Exercise instructions –
Keep only the lines from the start of the data through the line containing "You are a computer-use", and output them exactly.

Data for analysis –
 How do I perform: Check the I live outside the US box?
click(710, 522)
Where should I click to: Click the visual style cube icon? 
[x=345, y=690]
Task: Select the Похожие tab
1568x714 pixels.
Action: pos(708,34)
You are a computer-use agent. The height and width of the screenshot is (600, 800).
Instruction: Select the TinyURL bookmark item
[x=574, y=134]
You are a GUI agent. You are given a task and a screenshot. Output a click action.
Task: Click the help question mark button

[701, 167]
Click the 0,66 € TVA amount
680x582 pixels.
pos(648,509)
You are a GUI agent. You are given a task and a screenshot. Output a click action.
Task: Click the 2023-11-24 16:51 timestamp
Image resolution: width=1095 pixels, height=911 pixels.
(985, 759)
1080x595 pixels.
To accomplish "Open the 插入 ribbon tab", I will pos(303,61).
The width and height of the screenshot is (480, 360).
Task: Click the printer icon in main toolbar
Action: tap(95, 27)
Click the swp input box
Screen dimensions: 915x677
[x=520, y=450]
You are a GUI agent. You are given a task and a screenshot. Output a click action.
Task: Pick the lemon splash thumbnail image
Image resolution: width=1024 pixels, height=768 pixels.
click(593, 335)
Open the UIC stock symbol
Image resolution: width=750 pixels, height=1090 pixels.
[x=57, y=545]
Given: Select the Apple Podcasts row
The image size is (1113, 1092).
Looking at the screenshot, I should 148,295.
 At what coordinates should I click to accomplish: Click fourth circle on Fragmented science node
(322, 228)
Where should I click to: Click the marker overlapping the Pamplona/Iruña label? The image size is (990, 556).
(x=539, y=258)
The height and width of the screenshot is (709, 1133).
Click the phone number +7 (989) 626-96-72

Solution –
 How do I perform: Check the I live outside the US box?
click(710, 522)
Where should I click to: Click the visual style cube icon? 
[x=345, y=690]
Task: Select the Похожие tab
1568x714 pixels.
Action: pos(708,34)
You are a computer-use agent. The height and width of the screenshot is (600, 800).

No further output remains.